I need a SAN...or vSAN..or Shared Storage...or....WTF is this so complex?

kapone · Aug 6, 2018

The title is a bit misleading, it's not that I don't know the differences, but I'm at a point where I need additional thoughts, and I needed to get your attention...

Anyway, I'm in the planning stages of a production (for my own, not for a client) build, where I need "storage". My criteria (in no particular order) are:
- Highly available. Must survive _______ (Fill in the blank)
- Fast. Not blazingly fast (like @Patrick does with his Optane and what not), but enough to host database(s) among other things.
- Redundant (goes with #1, HA).

I have enough hardware (chassis, motherboards, CPUs memory etc) to put something(s) together, but...the million $$$ question in the end is...actually I'm not even sure. Hear me out.

The primary purpose of this "storage" is to host VMs, database(s) (the OLTP kind), and digital assets (files). Simple enough? My baseline is to saturate at least a 40gb connection, if not more. The main "storage" will be all flash/SSD, with a second tier of spinners, with a third tier of offsite backup/Disaster recovery. The "compute" side of things will probably end up being 6-10 eight core servers that are accessing this storage over 10gbps each.

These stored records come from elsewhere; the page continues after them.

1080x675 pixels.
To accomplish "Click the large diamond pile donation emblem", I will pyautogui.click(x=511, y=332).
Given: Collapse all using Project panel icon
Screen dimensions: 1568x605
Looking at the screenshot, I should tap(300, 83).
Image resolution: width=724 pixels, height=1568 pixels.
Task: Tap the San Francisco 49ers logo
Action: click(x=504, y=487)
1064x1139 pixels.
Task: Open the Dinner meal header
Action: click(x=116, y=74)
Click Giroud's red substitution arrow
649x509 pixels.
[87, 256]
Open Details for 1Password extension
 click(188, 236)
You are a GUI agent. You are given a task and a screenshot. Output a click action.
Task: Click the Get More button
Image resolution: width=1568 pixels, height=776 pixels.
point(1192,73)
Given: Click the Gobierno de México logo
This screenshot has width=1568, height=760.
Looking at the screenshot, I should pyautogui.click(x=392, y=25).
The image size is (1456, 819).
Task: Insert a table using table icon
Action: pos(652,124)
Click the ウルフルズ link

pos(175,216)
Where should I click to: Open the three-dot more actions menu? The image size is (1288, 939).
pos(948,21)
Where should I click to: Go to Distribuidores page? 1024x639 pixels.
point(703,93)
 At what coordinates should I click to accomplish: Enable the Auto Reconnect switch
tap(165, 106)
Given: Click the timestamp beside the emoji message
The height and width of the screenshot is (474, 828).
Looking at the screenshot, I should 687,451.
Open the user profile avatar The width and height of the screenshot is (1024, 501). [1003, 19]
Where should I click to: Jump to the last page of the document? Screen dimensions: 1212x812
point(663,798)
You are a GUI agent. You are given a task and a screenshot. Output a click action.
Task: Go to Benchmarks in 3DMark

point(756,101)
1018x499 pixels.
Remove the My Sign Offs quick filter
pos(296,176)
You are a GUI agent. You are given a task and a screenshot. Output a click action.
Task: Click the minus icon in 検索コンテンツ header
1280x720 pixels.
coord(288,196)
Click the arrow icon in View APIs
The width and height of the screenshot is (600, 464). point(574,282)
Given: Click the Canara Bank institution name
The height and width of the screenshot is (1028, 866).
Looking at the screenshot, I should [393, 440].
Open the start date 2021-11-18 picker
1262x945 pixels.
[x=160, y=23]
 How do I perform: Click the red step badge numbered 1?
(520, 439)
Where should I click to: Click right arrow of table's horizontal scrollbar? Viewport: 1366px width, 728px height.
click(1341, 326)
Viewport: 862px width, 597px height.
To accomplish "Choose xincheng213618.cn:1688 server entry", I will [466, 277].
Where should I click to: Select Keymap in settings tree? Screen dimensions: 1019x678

I can go out and buy a SAN, but...scalability is a bit of an issue with SANs, so is performance, so is redundancy, and so is cost.

After countless hours of analysis/paralysis, I'm leaning towards Starwinds vSAN using Hyper-V as the hypervisor. If Vmware vSAN licensing was not so expensive, or if Storage Spaces Direct did not require a Datacenter license, I'd have considered both of those as well.

I'm not wedded to any particular virtualization environment per se, and can easily pick whatever makes sense.

What would you do?

Marsh · Aug 6, 2018

kapone said:
Highly available. Must survive _______ (Fill in the blank)

You have my attention, please fill in the blank, define "Highly available"

The cost between "three nines" and "four nines" is not trivial.

Evan · Aug 6, 2018

What kind of DB ? If MS SQL I would use always-on and have no shared storage for that, then the rest shared using whatever like Starwind can be a bit lower performance.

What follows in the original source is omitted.